Второй: какой сценарий для нас наиболее критичен?

Не вообще "что может случиться", а конкретно: утечка клиентской базы, остановка производственной системы, компрометация финансовых счетов. Для каждого такого сценария стоит понимать, есть ли у компании способность его выявить и остановить. Это честнее, чем общая "оценка уровня защиты".

Третий: что мы не сможем восстановить, если серьёзный инцидент всё же случится?

Устойчивость к инцидентам - это отдельный вопрос от предотвращения. Компания, у которой нет работающих резервных копий критичных данных, уязвима вне зависимости от того, сколько вирусов заблокировал периметр.

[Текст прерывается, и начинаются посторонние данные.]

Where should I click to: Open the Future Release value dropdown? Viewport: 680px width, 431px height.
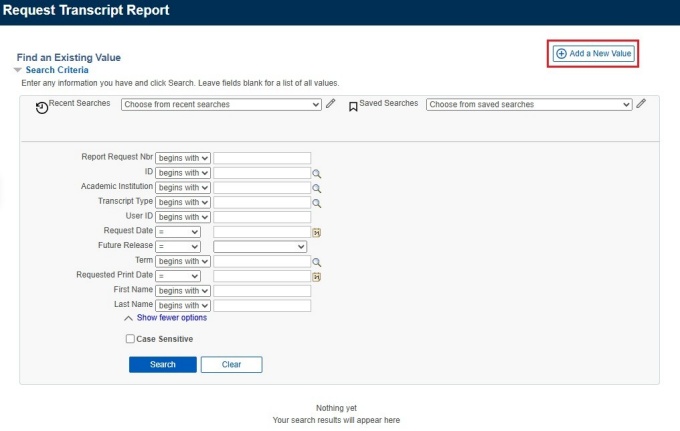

Как выглядит полезный отчёт по ИБ

Хороший отчёт для руководителя - это не таблица событий. Это короткий ответ на три вопроса:

• Что изменилось в профиле рисков за период - появились ли новые угрозы, уязвимые системы, инциденты, которые стоит разобрать?
• Что сделано для ключевых сценариев - выявлены ли критичные точки, проверена ли способность восстановиться?
• Что требует решения на уровне бизнеса - ресурсы, приоритеты, изменения в процессах?

Всё это умещается в одну страницу. Если отчёт не умещается, он, вероятно, написан для технического специалиста, а не для директора.

Простой тест для руководителя

Есть один вопрос, который я советую задавать раз в квартал тем, кто отвечает за ИБ в компании: "Если завтра утром кто-то получит доступ к нашей клиентской базе - через сколько времени мы об этом узнаем?"

Если ответ уверенный и конкретный - хорошо. Если ответ размытый или сводится к "ну, скорее всего заметим" - это и есть настоящее состояние безопасности, которое стоит обсуждать, а не счётчик заблокированных писем.